A review of Getting Real, by 37signals

Executive summary
The conceit: “Getting Real is a smaller, better, faster way to build software.” Actually, it’s a snapshot of what 37signals has learned and how they operate circa 2006 - fascinating and valuable if you’re in a position to weaponize that information. It’s a clear, brisk read. Four stars out of five.

I support your experiment
37signals released their first (sort of mediocre - sorry dudes) book via conventional paper means and decided to bring out the second one as a $19 PDF directly purchasable from their site. I’m not sure what their targets are, but so far it must be a success - they had a $33,000 first day, and readers will surely keep buying it. It will never go out of print, and the bookstore will never run out of copies. It will eventually get out on P2P networks, but so what? Serious people will buy copies anyway, knowing that they’d want other serious people to buy their work and not rip it off. It’s all good. Paul Ford is all for it, and Sony’s awesome hardware reads PDFs. Great.

However for now
this strategy probably works best when your reading audience is a bunch of techie nerdlingers.

ANYWAY
I like 37signals. I read their blog, I like their designs. I don’t use any of their products, although I bet Basecamp is killer if you need it, and I played around with Backpack before deciding that I was just too committed to OmniOutliner Pro to switch. (OO and Backpack are totally different, but I could see putting my whole life in Backpack like I currently do with OO.)

The thing that MADE me buy this book
was reading the comments on the book announcement post. You’d think it would be 130 people congratulating them on their achievement - getting a book out is a big deal. No: there was jealousy of their reputation in the field, cockriding, backbiting, arrogance. The fact that it stirred up so much shit made me really want to read the thing.

I happen to be building a web deal right now
I’m not writing the underlying software (thank christ) but I do want it to turn out a certain way and be used by people I don’t know, so now is a perfect time in my life for some guidance.

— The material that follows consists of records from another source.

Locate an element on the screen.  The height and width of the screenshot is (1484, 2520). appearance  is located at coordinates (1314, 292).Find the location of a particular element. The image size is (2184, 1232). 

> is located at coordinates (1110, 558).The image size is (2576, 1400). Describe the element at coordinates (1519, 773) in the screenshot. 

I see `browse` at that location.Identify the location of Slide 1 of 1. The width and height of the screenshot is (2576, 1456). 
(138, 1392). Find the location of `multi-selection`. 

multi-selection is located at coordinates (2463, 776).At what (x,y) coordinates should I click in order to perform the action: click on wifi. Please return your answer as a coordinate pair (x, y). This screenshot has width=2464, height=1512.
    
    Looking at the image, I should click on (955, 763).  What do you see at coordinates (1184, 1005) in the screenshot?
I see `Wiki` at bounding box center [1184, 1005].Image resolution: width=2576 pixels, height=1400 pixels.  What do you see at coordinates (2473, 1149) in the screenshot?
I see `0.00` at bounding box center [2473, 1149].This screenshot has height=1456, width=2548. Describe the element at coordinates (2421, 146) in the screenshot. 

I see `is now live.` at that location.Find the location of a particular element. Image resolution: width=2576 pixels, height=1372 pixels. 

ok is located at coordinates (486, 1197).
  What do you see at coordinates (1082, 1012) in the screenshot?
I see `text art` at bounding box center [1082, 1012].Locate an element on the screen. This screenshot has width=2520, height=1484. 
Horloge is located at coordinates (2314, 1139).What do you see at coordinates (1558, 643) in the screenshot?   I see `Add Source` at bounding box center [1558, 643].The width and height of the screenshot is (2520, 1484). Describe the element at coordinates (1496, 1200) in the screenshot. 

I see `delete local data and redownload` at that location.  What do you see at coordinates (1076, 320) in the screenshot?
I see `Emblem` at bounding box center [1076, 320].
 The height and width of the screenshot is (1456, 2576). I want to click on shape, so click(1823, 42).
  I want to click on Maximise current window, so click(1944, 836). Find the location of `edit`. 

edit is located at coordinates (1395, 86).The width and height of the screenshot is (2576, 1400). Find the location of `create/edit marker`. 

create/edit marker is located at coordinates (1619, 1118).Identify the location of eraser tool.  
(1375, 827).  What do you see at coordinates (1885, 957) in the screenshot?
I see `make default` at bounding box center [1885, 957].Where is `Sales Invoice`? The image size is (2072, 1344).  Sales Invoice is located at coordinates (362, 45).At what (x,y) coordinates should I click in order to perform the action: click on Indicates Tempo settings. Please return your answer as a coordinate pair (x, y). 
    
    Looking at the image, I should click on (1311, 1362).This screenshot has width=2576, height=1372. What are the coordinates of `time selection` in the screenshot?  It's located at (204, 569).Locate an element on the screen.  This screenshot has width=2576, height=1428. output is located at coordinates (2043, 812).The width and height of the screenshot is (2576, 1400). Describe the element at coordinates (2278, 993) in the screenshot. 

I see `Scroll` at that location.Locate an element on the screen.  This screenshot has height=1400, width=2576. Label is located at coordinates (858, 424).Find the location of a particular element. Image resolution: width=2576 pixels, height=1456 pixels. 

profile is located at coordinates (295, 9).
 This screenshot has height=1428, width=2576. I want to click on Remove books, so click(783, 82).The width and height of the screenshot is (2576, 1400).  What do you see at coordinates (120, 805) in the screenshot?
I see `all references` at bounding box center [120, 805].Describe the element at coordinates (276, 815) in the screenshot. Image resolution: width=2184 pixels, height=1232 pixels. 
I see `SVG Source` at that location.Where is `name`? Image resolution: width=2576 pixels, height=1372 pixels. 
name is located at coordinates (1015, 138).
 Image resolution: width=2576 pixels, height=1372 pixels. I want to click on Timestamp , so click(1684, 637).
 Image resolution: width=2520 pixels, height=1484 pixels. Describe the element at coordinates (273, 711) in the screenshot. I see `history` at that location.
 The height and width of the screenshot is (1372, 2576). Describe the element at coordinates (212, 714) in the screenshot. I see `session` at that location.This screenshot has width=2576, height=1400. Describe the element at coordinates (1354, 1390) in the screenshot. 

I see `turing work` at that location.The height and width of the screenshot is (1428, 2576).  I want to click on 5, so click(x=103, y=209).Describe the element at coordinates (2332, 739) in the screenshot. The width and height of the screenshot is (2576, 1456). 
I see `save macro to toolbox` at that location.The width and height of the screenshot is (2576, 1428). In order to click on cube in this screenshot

There’s an appealing sentiment in the introduction that I’d like to highlight
(You can download the whole thing.)

Getting Real delivers better results because it forces you to deal with actual problems you’re trying to solve instead of your ideas about those problems.

This is cognitive-behavioral therapy. Don’t blow things out of proportion with timelines, specs, roadmaps, just get on your idea and build it, but don’t build out too much, and I agree.

I’m not going to regurgitate every point in the book
If it appeals to you, buy it. I’ll skip to my conclusion:

It’s not a bible
I found the experience of reading it to be akin to having an “I’m going to impart what I’ve learned to you” talk with someone I respect. I found that many of their arguments appealed to me, reinforced unfounded suspicions I had about how things should work. It’s more polemical about how things should be done, but that’s good - one need not agree. It’s high grade process porn. Four stars, like I said at the top.